Изменить размер шрифта - +

— Ну, — отозвался редактор, — так мы вопрос не ставим. Опыта еще недостает, конечно…

— Так учите парня! — повысил голос Ворошилов. — Вы сами сказали: мальчишка. Видать, и необстреляный еще. Вот и помогите ему стать настоящим военкором.

Он повернулся к начальнику политотдела армии, который ехал во второй машине, давно уже выбрался из нее и скромно стоял в стороне, не вмешиваясь в разговор маршала и редактора «Отваги».

— Напоминаю вам: газете уделять повседневное внимание. Я был на переднем крае и видел, как ждут «Отвагу» красноармейцы. И не только на раскурку. Сначала газету прочитывают, это я вам могу засвидетельствовать.

Румянцев забежал вперед и двинулся к редакционным землянкам, увлекая за собой высоких гостей. Бархаш остался на дороге.

«А мне куда? — подумал Борис Павлович. — Идти вслед за начальством? Зачем? Никто ведь не звал».

В нерешительности он потоптался на месте, потом посмотрел в противоположную сторону и увидел: из сарайчика, где хранили газетную бумагу и редакционный скарб, вышел с банкой в руках Сева Багрицкий.

— Что это у тебя? — спросил Бархаш.

— Это… бензин, — заикнувшись, ответил Багрицкий. — Старик Рапопорт просил принести, литеры промыть.

Бархаш заметил на его лице горькую гримасу и встревоженно спросил:

— Что с тобой, Сева?

— Я все слышал, Борис Павлович, — сказал Багрицкий.
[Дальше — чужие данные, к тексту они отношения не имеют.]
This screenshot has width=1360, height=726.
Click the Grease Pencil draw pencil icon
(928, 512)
В глазах его стояли слезы.

…Во 2-ю ударную армию он прибыл из Чистополя. Сюда, в самое сердце Татарии, добралась в суровую осень прошлого года группа писателей, покинувших Москву, когда началась общая эвакуация. Более двух миллионов москвичей вывезли к концу октября из столицы. Был среди них и Всеволод Багрицкий.
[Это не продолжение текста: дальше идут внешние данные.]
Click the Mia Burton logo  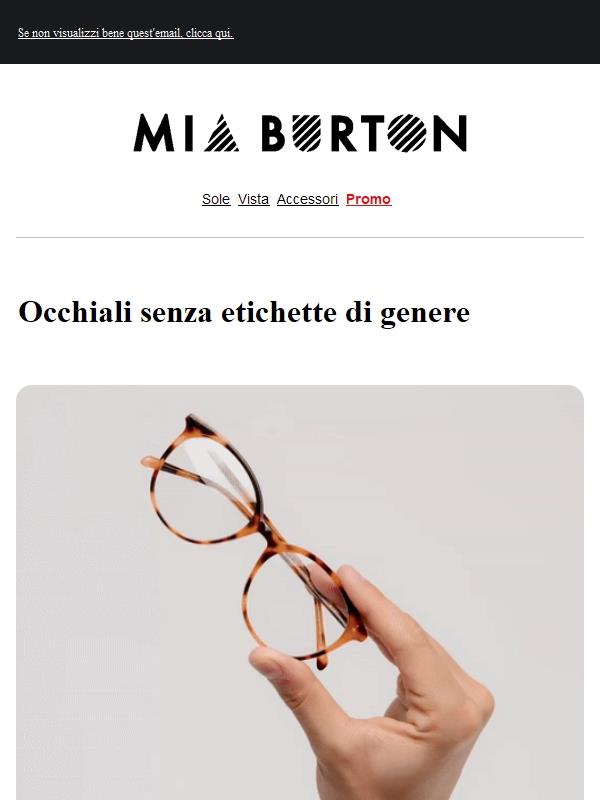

Сева в Чистополе чувствовал себя худо. Здесь было холодно, голодно, неуютно и одиноко, хотя обстоятельства и стиснули вместе тех, кто привык в тиши домашних кабинетов оставаться наедине с работой, А Багрицкому было горше других. Совсем еще мальчишка, он рано испытал оглушающую вначале, а затем саднящую непрестанно неизлечимую боль утраты близких. Уже находясь в армии и не зная, что жить ему на белом свете осталось только десять дней, 16 февраля 1942 года Всеволод записал в дневнике: «Сегодня восемь лет со дня смерти моего отца. Сегодня четыре года семь месяцев, как арестована моя мать. Сегодня четыре года и шесть месяцев вечной разлуки с братом. Вот моя краткая биография… Я брожу по холодным землянкам, мерзну в грузовиках, молчу, когда мне трудно. Чужие люди окружают меня. Мечтаю найти себе друга и не могу. Не вижу ни одного человека, близкого мне по ощущениям, я не говорю — взглядам. И жду пули».

В Татарии он страдал еще оттого, что долго не мог попасть на фронт.
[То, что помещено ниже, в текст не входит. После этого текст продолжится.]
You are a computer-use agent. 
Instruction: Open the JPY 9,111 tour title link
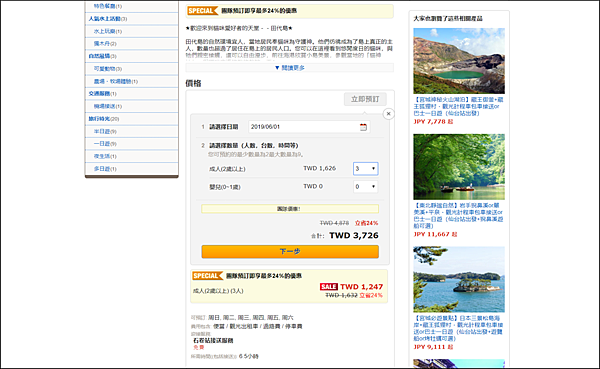coord(458,328)
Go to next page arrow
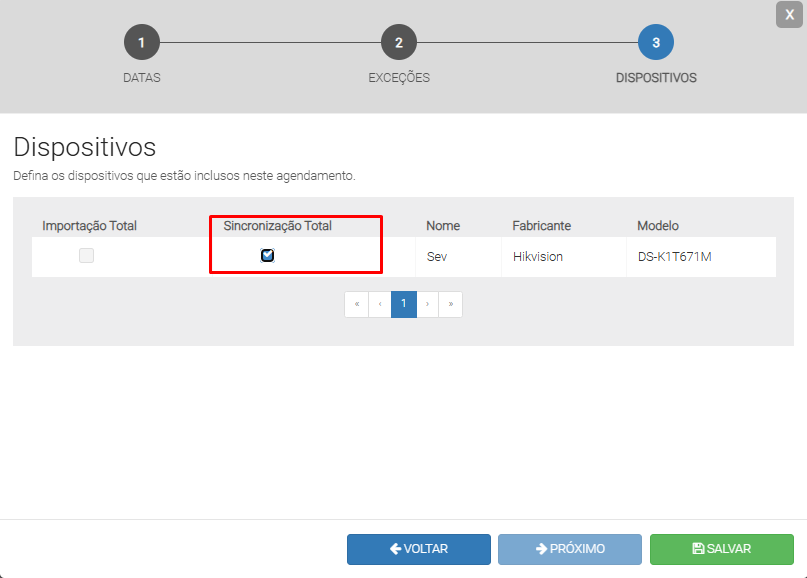Viewport: 807px width, 578px height. pos(427,304)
Это было в Коктебеле в воскресенье, когда подошел комендант писательского Дома творчества и сказал о вторжении фашистов. Он вспомнил о Коктебеле и не верил, что существовал уютный дом Максимилиана Волошина, в котором обитают сейчас немцы. Это представлялось фантастичным, если не сказать потусторонним, явлением, будто каналы на Марсе или пришествие Антихриста. Надо идти воевать, решил Сева. Но к армии его не подпустили, сняли с воинского учета — зрение ниже любых допустимых норм. А потом и вовсе отправили в тыл, не дав остаться в Москве, а Сева уже видел себя в уличных боях, был готов умереть на баррикадах, если ненавистные пришельцы предпримут попытку войти в город.

Кровожадных завоевателей, говорящих на языке Шиллера и Гете, отбросили от столицы, а Багрицкий мучился далеко от Москвы и писал заявления в Главпур Красной Армии, просил использовать его на фронте, пусть не с винтовкой, так с пером в руках — можно ведь разить противника и словом.